*Task prompt*.
Among the entries below, one line contains "Věrnostní program (396, 2403)" and another contains "Souhlasím (464, 1303)". Transcribe those two lines and every line between them, exactly.

━━━━━ The input

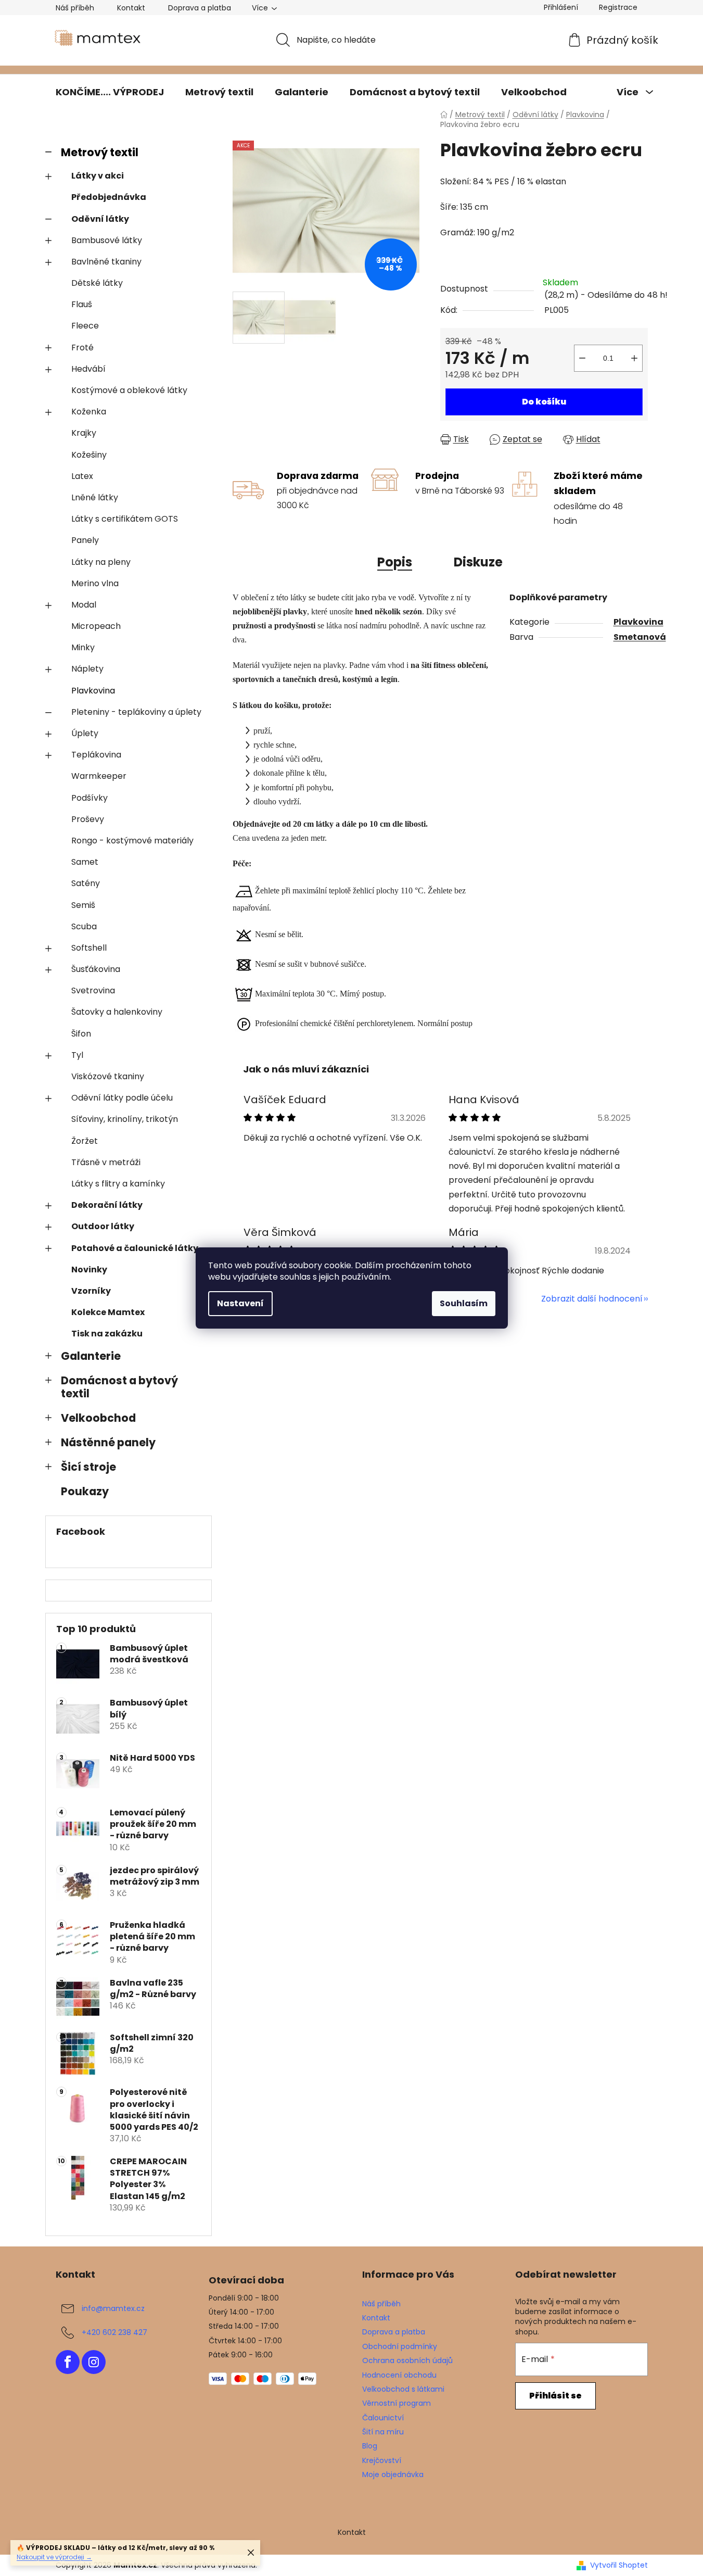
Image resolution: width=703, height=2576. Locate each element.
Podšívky (89, 798)
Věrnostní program (396, 2403)
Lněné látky (94, 497)
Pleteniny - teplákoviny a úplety (136, 712)
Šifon (81, 1034)
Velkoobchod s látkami (403, 2389)
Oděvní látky (100, 219)
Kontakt (131, 8)
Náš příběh (75, 8)
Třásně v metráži (105, 1162)
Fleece (85, 326)
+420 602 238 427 (114, 2332)
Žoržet (84, 1141)
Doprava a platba (199, 8)
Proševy (87, 819)
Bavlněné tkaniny (106, 262)
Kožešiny (89, 455)
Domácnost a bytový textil (119, 1387)
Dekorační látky (107, 1205)
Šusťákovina (95, 969)
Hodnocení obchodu (399, 2375)
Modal (83, 605)
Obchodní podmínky (399, 2346)
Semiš (83, 905)
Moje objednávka (393, 2474)
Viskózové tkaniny (107, 1076)
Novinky (89, 1270)
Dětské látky (97, 283)
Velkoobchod (98, 1417)
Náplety (87, 669)
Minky (83, 647)
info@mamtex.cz (113, 2308)
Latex (82, 476)
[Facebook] (68, 2362)
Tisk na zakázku (107, 1334)
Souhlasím (464, 1303)
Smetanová (639, 637)
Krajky (83, 433)
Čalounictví (383, 2418)
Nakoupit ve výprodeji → (54, 2557)
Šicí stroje (88, 1466)
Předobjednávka (108, 197)
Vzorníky (91, 1291)
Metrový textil (99, 152)
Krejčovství (381, 2460)
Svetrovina (93, 990)
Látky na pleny (101, 562)
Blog (369, 2446)
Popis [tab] (394, 562)
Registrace (618, 7)
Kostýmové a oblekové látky (129, 390)
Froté (82, 347)
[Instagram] (94, 2362)
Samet (84, 862)
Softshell (89, 948)
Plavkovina (93, 691)
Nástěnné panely (108, 1442)
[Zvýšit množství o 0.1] (634, 358)
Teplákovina (96, 755)
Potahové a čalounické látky (134, 1248)
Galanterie (91, 1355)
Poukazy (85, 1491)
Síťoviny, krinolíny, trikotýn (124, 1119)
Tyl (77, 1055)
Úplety (84, 733)
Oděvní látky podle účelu (122, 1098)
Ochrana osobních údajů (407, 2360)
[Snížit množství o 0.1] (582, 358)
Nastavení (240, 1303)
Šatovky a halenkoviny (116, 1012)
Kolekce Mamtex (108, 1312)
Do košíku (544, 402)
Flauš (81, 304)
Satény (85, 883)
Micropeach (96, 626)
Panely (85, 540)
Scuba (84, 926)
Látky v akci (97, 176)
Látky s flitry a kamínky (118, 1184)
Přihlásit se (555, 2396)
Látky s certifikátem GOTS (124, 519)
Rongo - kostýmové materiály (132, 841)
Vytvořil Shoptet (619, 2565)
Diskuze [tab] (478, 562)
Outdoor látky (102, 1226)
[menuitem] (109, 92)
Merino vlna (95, 583)
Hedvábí (88, 369)
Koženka (88, 412)
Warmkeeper (98, 776)
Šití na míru (383, 2432)
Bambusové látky (106, 240)
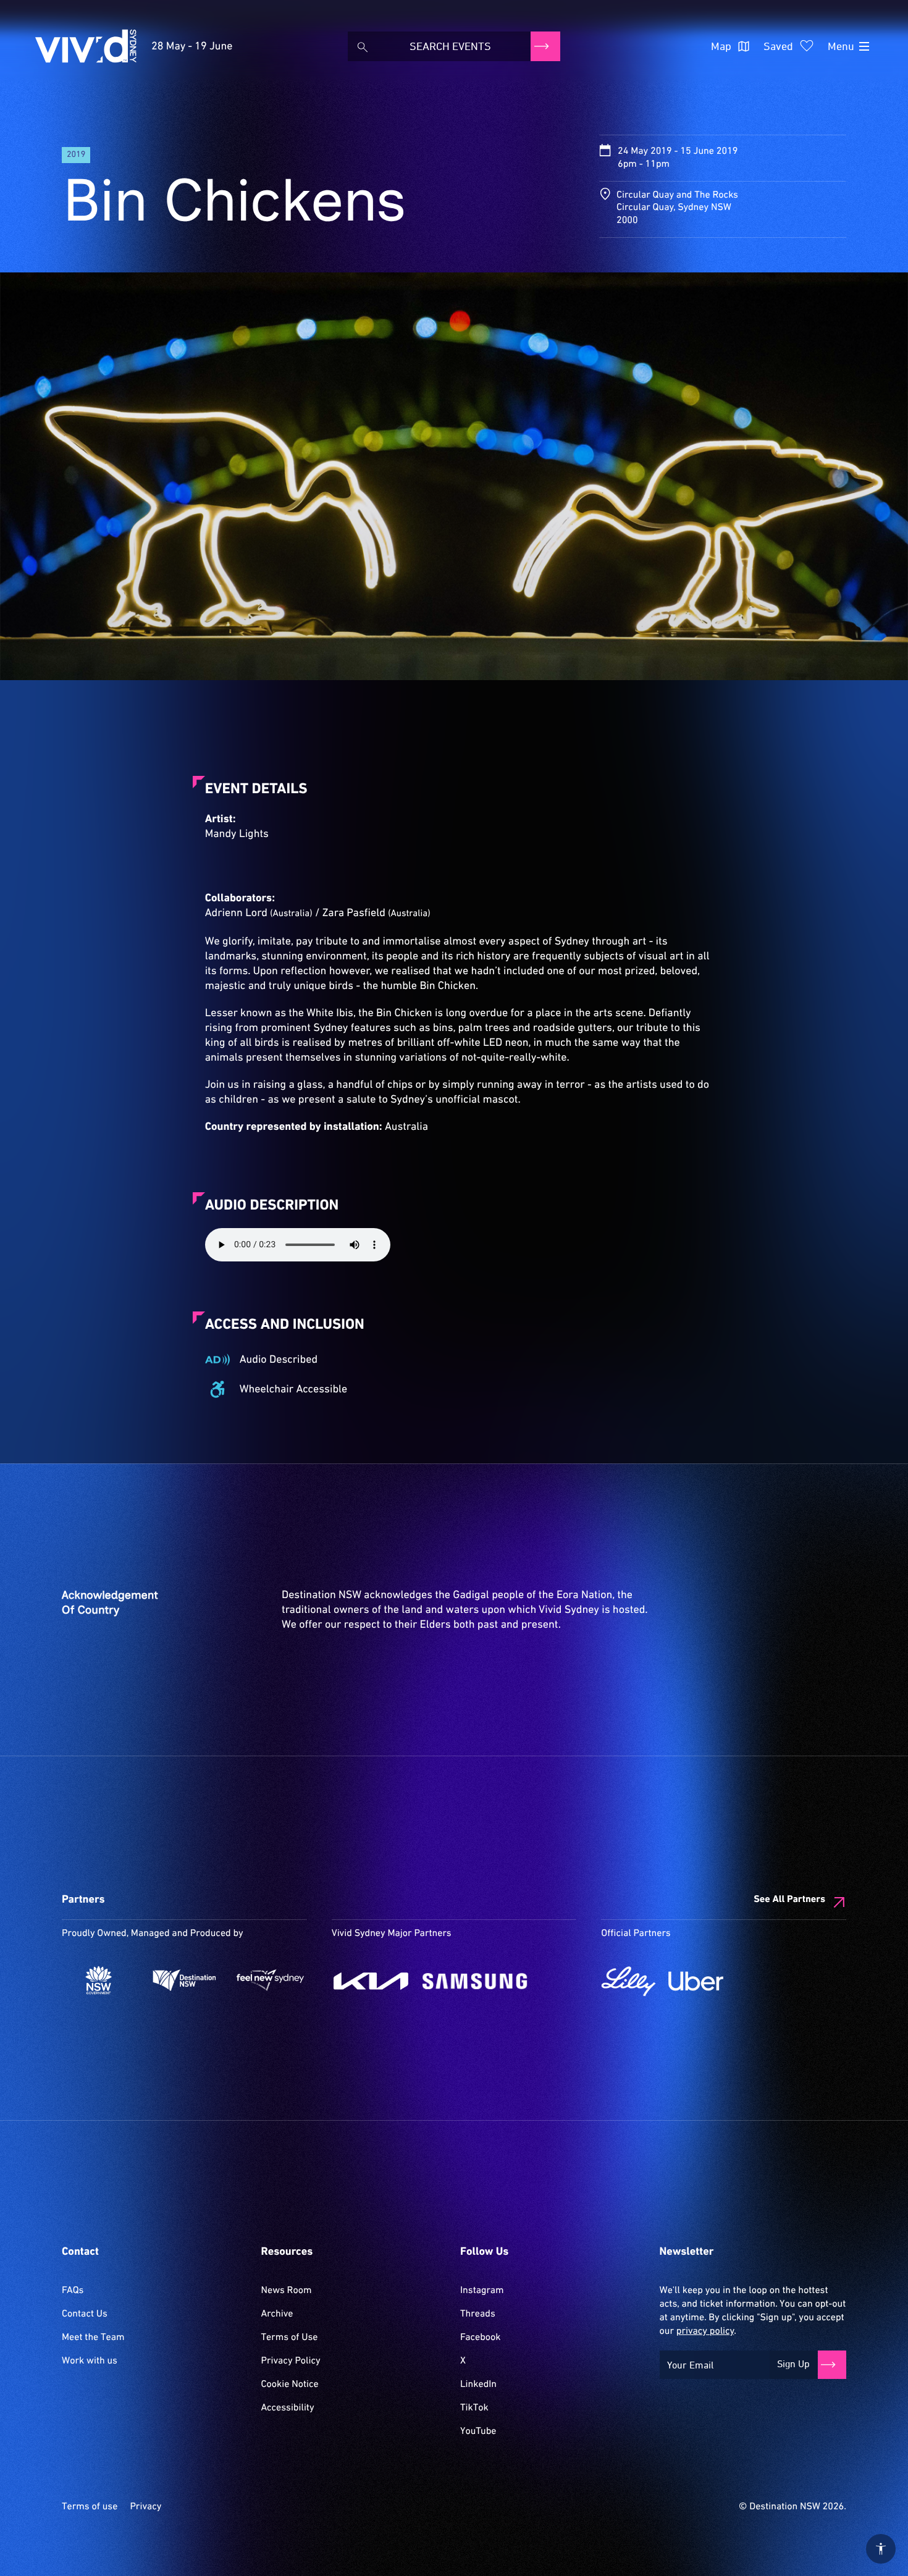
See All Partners (789, 1900)
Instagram (481, 2291)
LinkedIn (478, 2384)
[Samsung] (475, 1981)
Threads (477, 2314)
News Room (286, 2291)
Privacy (145, 2507)
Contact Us (84, 2314)
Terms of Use (289, 2337)
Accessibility (287, 2408)
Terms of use (89, 2507)
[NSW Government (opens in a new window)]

━━━━━━━━━━

*Task result*.
Věrnostní program (396, 2403)
Lněné látky (94, 497)
Pleteniny - teplákoviny a úplety (136, 712)
Šifon (81, 1034)
Velkoobchod s látkami (403, 2389)
Oděvní látky (100, 219)
Kontakt (131, 8)
Náš příběh (75, 8)
Třásně v metráži (105, 1162)
Fleece (85, 326)
+420 602 238 427 (114, 2332)
Žoržet (84, 1141)
Doprava a platba (199, 8)
Proševy (87, 819)
Bavlněné tkaniny (106, 262)
Kožešiny (89, 455)
Domácnost a bytový textil (119, 1387)
Dekorační látky (107, 1205)
Šusťákovina (95, 969)
Hodnocení obchodu (399, 2375)
Modal (83, 605)
Obchodní podmínky (399, 2346)
Semiš (83, 905)
Moje objednávka (393, 2474)
Viskózové tkaniny (107, 1076)
Novinky (89, 1270)
Dětské látky (97, 283)
Velkoobchod (98, 1417)
Náplety (87, 669)
Minky (83, 647)
info@mamtex.cz (113, 2308)
Latex (82, 476)
[Facebook] (68, 2362)
Tisk na zakázku (107, 1334)
Souhlasím (464, 1303)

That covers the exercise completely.